Oh i know remmi it wasn't about choice. We won our game so i was happy. I just wish i coulda done both. Still don't know what the score was tonight. I have it recorded gonna watch it tommorrow morning.


----------



## Goldy's Pal (Jan 6, 2004)

goosebusters2 said:


> I think the twins can make it to the playoffs without liriano and radke, but they will have a lot of trouble making past the first round with the rotation they have. Although boof, and garza have pitched well lately I don't think they have the experience to handle the pressure of a playoff game.

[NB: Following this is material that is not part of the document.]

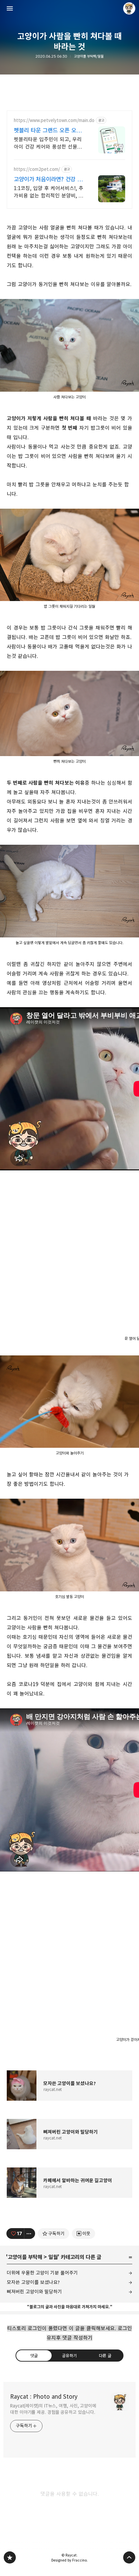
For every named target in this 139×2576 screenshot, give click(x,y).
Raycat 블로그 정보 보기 (129, 8)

I was just talking to a friend of mine tonight about that and I hate to agree. I listened to the Bonser pre game interview and he talked about how relaxed he is now compared to earlier in his starts and I thought great, I think that is a huge step but in NY in Oct. I'll be nervous for the both of us X 10.


----------



## Tator (Dec 10, 2005)

get castillo to make a routine play, and we wont' have to sweat the small things :lol:

btw, cubs are fighint for last place in the majors, ya, we want the draft picks baby


----------



## njsimonson (Sep 24, 2002)

Darn Cleveland. Gotta get 2-outta-3.

That comeback was nice, but our boys in the bullpen tanked.


----------



## 870 XPRS (Mar 12, 2003)

2 out of 3 is great......the one game we didn't win was the game Johan pitched, are you kidding me.


----------



## Norm70 (Aug 26, 2005)

One game out going to boston, exiciting eh :beer:


----------



## djleye (Nov 14, 2002)

What a roller coaster we have been on with these guys........Sure is fun!!!


----------



## njsimonson (Sep 24, 2002)

Even better: 3-outta-4...forgot last week it was a 4 gamer at Jacobs.

Red Sox are surging too late, Tue-Wed-Thur will be a test. Get 2 outta 3, and sweep Baltimore...come home with the Division lead.


----------